**WHAT YOU HAVE TO DO**
The reply to the records below should contain exactly the lines from the line with "You are a computer-use agent." through the line with "Click the Receiver", and nothing besides.

**EXERCISE MATERIALS**
□ □ □ □ □
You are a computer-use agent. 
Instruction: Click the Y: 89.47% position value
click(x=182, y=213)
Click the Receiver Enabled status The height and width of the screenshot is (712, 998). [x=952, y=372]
□ □ □ □ □
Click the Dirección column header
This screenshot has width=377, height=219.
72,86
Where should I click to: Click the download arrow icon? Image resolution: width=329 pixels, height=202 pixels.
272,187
□ □ □ □ □
**WRITTEN RESPONSE**
You are a computer-use agent. 
Instruction: Click the Y: 89.47% position value
click(x=182, y=213)
Click the Receiver Enabled status The height and width of the screenshot is (712, 998). [x=952, y=372]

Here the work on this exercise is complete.